[v1,2/3] x86/coco: Disable TDX module calls when TD partitioning is active

Message ID 20231122170106.270266-2-jpiotrowski@linux.microsoft.com
State New
Headers
Series [v1,1/3] x86/tdx: Check for TDX partitioning during early TDX init |

Commit Message

Jeremi Piotrowski Nov. 22, 2023, 5:01 p.m. UTC
  Introduce CC_ATTR_TDX_MODULE_CALLS to allow code to check whether TDX module
calls are available. When TD partitioning is enabled, a L1 TD VMM handles most
TDX facilities and the kernel running as an L2 TD VM does not have access to
TDX module calls. The kernel still has access to TDVMCALL(0) which is forwarded
to the VMM for processing, which is the L1 TD VM in this case.

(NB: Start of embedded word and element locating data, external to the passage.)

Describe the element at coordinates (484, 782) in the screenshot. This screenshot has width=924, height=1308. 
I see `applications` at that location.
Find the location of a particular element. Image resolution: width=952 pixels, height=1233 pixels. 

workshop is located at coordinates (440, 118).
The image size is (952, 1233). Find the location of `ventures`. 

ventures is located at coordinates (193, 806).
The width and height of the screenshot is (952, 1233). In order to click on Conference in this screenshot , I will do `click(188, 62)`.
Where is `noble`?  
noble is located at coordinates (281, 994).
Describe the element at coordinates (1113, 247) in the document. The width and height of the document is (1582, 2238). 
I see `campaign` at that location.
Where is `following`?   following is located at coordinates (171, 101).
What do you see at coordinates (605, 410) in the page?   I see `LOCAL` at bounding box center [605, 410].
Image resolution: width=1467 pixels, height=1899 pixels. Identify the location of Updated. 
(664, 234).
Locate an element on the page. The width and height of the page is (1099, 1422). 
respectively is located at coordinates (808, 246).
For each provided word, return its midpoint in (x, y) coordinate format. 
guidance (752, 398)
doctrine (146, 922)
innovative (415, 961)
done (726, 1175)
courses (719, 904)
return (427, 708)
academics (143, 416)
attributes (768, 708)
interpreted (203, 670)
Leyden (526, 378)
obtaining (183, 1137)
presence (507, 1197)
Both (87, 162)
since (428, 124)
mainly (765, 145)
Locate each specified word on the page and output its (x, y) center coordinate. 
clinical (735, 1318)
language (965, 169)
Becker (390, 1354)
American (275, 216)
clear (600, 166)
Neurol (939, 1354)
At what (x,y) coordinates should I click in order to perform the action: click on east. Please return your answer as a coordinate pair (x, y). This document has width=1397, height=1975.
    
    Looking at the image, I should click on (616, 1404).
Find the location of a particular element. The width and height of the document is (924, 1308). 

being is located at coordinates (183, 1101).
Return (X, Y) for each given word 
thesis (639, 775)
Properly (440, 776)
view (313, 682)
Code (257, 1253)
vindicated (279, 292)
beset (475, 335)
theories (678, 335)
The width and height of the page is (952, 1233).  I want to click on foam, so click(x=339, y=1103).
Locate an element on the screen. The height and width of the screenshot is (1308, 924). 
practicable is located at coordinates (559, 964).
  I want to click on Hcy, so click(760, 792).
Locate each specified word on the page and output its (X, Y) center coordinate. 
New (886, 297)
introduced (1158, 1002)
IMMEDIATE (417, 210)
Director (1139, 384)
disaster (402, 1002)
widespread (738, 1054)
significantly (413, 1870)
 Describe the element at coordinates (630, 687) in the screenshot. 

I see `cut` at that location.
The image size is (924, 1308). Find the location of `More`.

Cc: <stable@vger.kernel.org> # v6.5+
Signed-off-by: Jeremi Piotrowski <jpiotrowski@linux.microsoft.com>
---
 arch/x86/coco/core.c                     | 3 +++
 arch/x86/include/asm/unaccepted_memory.h | 2 +-
 drivers/virt/coco/tdx-guest/tdx-guest.c  | 3 +++
 include/linux/cc_platform.h              | 8 ++++++++
 4 files changed, 15 insertions(+), 1 deletion(-)
  

Comments

Kirill A. Shutemov Nov. 23, 2023, 2:13 p.m. UTC | #1
On Wed, Nov 22, 2023 at 06:01:05PM +0100, Jeremi Piotrowski wrote:
> Introduce CC_ATTR_TDX_MODULE_CALLS to allow code to check whether TDX module
> calls are available. When TD partitioning is enabled, a L1 TD VMM handles most
> TDX facilities and the kernel running as an L2 TD VM does not have access to
> TDX module calls. The kernel still has access to TDVMCALL(0) which is forwarded
> to the VMM for processing, which is the L1 TD VM in this case.

Sounds like a problem introduced by patch 1/3 :/
  
Jeremi Piotrowski Nov. 24, 2023, 10:38 a.m. UTC | #2
On 23/11/2023 15:13, Kirill A. Shutemov wrote:
> On Wed, Nov 22, 2023 at 06:01:05PM +0100, Jeremi Piotrowski wrote:
>> Introduce CC_ATTR_TDX_MODULE_CALLS to allow code to check whether TDX module
>> calls are available. When TD partitioning is enabled, a L1 TD VMM handles most
>> TDX facilities and the kernel running as an L2 TD VM does not have access to
>> TDX module calls. The kernel still has access to TDVMCALL(0) which is forwarded
>> to the VMM for processing, which is the L1 TD VM in this case.
> 

Correction: it turns out TDVMCALL(0) is handled by L0 VMM.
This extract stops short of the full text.